Bilindiği gibi Leonardo solaktı ve yazılarını arapça gibi sağdan sola doğru yazardı. Onun solak olması ve notlarında bu şekilde yazması bir dizi spekülasyona sebep oldu. P. G. Aaron bu durumu dağınık beyin organizasyonu nun açıklayabileceğini söylüyor. Aaron Leonardo’nun sol eliyle yazarken sağ eliyle çizim yapabildiğini iddia ediyor. Solakların mimarlık, dizayn, üç boyutlu şekillerin görselleştirilmesi, insan hatlarını algılama ve müzik konularında avantajları olduğu biliniyor. Solakların onca avantajlarına karşın dil kabiliyetleri gelişmiyor.

Leonardo’nun not defteri dil bilgisi kuralları açısından tam bir felaket. Çoğu başladığı işin arkasını takip edememesi de bu beyin yapısının bir sonucu.

Aynı yapı aritmetiğinde kötü olmasını dayatıyor. Nitekim Leonardo’nun basit toplama ve çarpma işlemlerinde aynı hataları peş peşe yaptığı biliniyor.

1999 yılında Leonardo Da Vinci’nin Yazma ve Çizimleri adlı bir kitap kaleme alan Robert Zwijenberg, Leonardo’nun düşünebilmek için yazmak ve çizmek zorunda olduğunu ve binlerce sayfalık not defterlerinin asıl hedefinin düşünmek ve kendisiyle diyoloğa geçmek olduğunu iddia ediyor. Zwijenberg, bu sağdan sola yazma davranışının solak bir insanın ıslak mürekkebe elinin değmemesi için bulduğu bir çözüm olabileceğini veya çok ilginç bir şekilde Leonardo’nun ileride yazmalarının matbaa kalıbı olarak kullanılmasını planladığının bir göstergesi olabileceğini söylüyor. Bilindiği üzere matbaalar, metnin ayna görüntüsünün baskı kalıbı olarak kullanılması prensibiyle çalışıyor. Leonardo’nun bilim ve mühendislik alanındaki çalışmaları en az onun sanatsal çalışmaları kadar etkileyici ve yenilikçidir. 13000 sayfadan oluşan defterlerinde yer alan notlar ve çizimler, sanat ve bilimi kaynaştırmaktadır ve bu defter bilim alanındaki çalışmalarının delilidir.

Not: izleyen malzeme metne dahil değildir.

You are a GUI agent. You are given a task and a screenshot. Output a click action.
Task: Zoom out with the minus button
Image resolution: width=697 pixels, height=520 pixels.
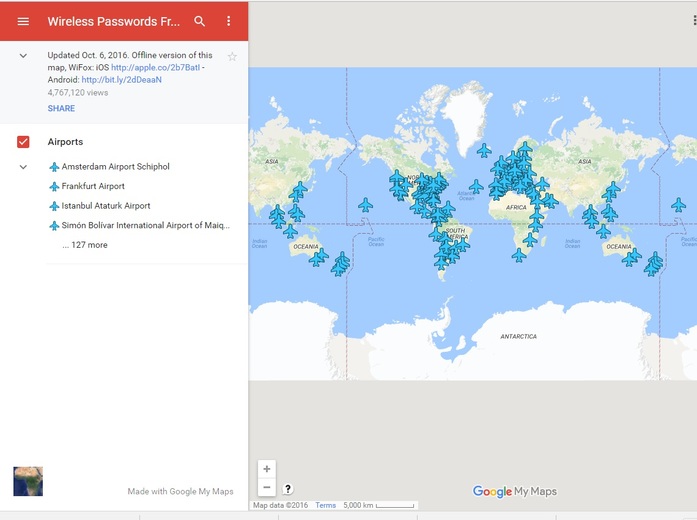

Leonardo anatomi alanındaki çalışmalarına Andrea Del Verocchio’nun yaında çıraklık yaparken başladı. Leonardo yapı bilgisine gereksinim duymuş ve başta insan yapısı olmak üzere bazı canlı yapılarnı da kapsayan bir anatomi çalışması yürütmüştür. Bu çalışmalarında enjeksiyon tekniğini uygulayarak yani dokular arasına kısa zamanda donan bir maddeyi vererek yapıyı tespit edip onu en ince ayrıntısına kadar en doğru şekilde belirlemeye çalışmıştır. Bu gayretleri sonucunda kalp, mide, kaslar ve damarlar hakkında günümüzdeki bilgilere ulaşmıştır. İnsan ve hayvan anatomisini karşılaştırmıştır.